• Supplied material
=== Begin Enclosure ===

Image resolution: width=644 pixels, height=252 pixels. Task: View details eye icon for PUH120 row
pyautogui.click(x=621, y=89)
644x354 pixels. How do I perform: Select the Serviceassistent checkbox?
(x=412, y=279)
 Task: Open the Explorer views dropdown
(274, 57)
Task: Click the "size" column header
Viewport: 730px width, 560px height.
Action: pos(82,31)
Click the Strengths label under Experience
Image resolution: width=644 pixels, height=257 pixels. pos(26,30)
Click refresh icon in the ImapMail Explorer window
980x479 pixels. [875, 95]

=== End Enclosure ===
=== Begin Enclosure ===

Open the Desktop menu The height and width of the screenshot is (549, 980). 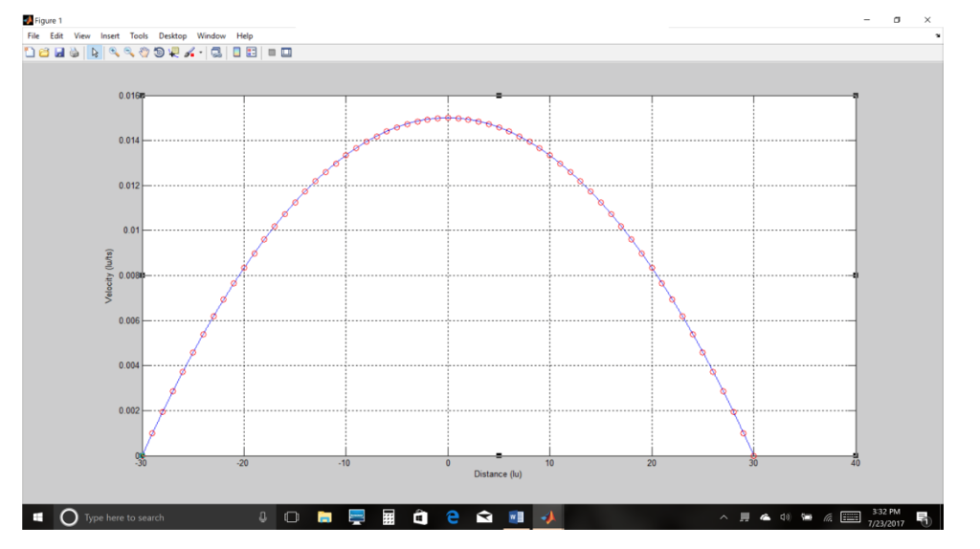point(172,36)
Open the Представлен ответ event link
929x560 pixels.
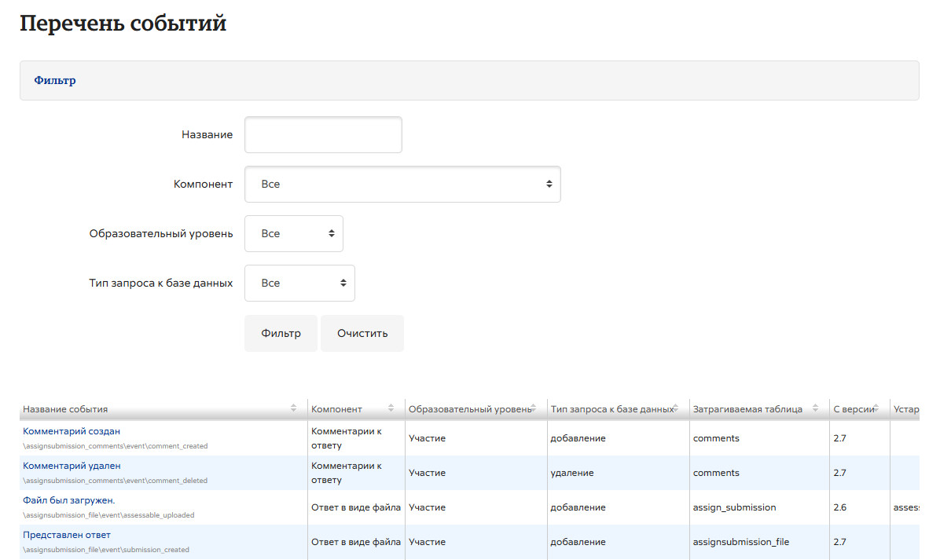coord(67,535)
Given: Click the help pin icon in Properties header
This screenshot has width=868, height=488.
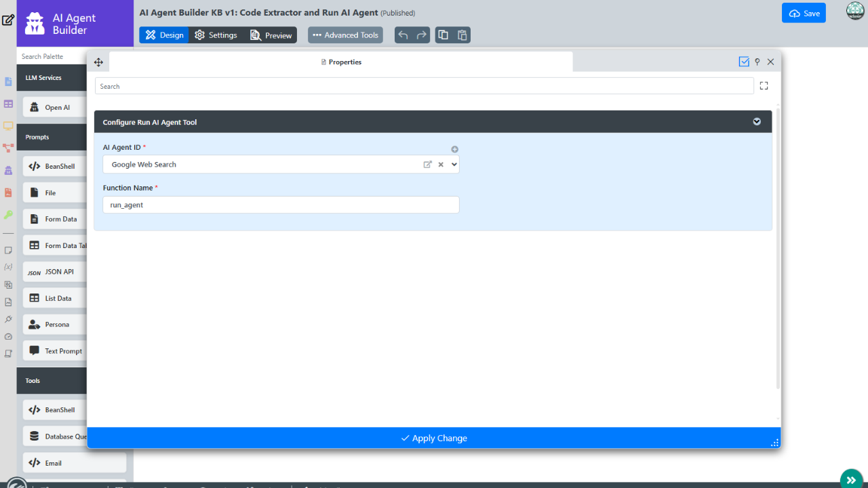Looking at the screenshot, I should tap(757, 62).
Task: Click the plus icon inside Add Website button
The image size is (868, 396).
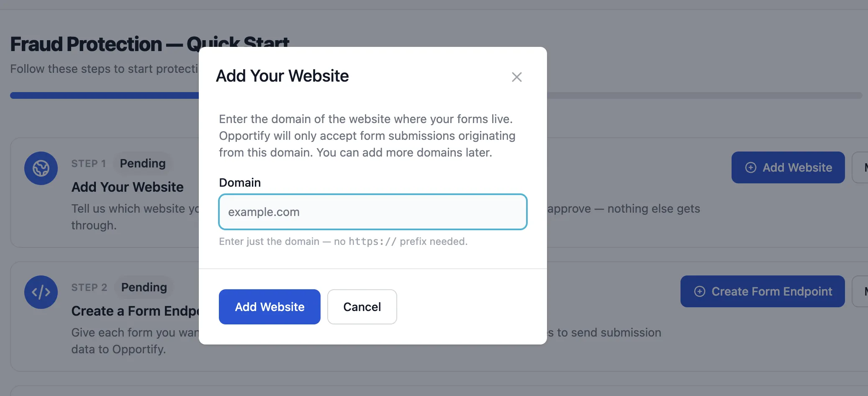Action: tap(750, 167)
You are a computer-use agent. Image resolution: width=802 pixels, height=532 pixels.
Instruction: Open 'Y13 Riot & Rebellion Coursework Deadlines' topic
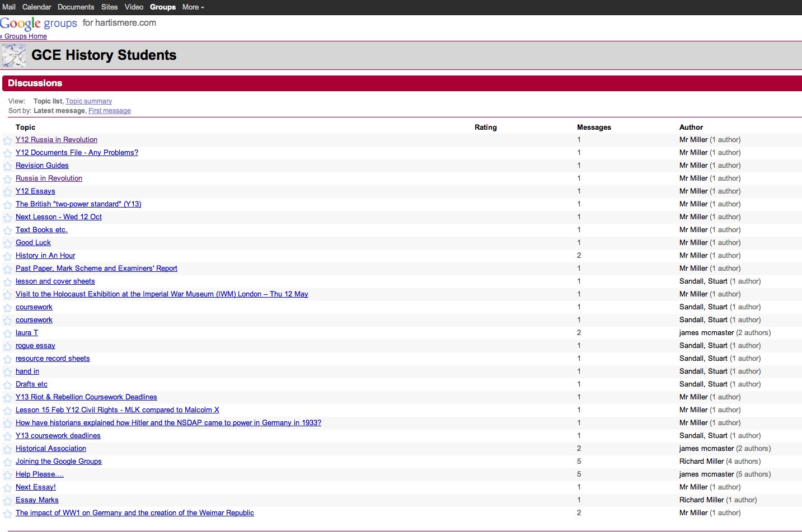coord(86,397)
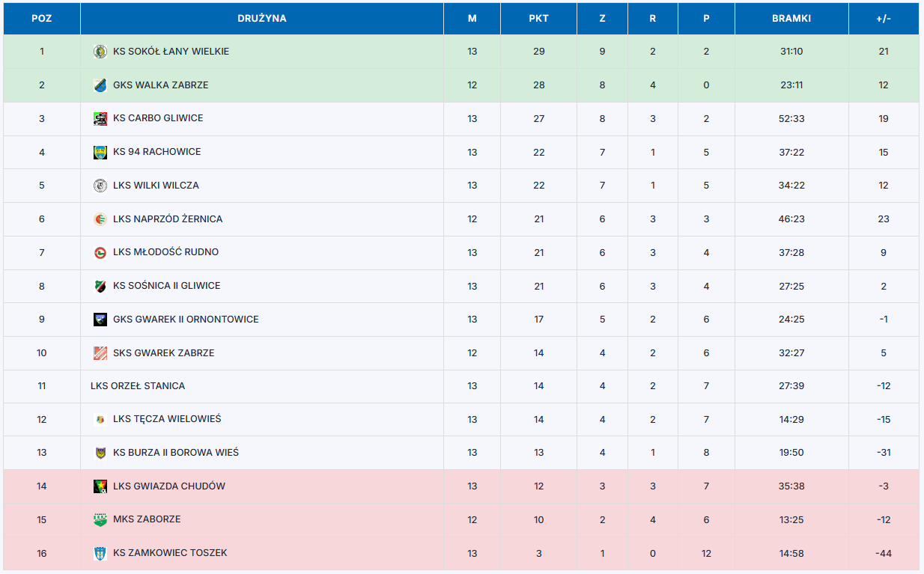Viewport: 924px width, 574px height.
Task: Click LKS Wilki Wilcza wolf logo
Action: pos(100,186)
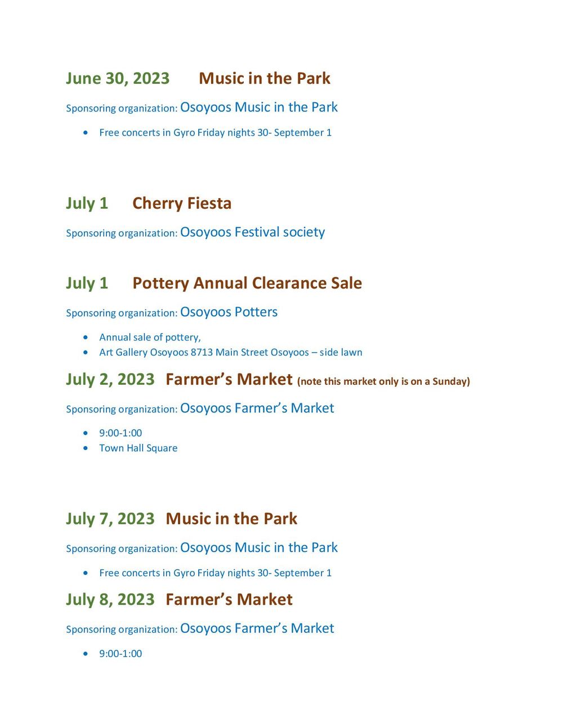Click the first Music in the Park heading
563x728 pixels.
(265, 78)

=== End Enclosure ===

Look over the listing and return each line that holds "header".

• Solution for this exercise
Task: Click the "size" column header
Given: Click the help pin icon in Properties header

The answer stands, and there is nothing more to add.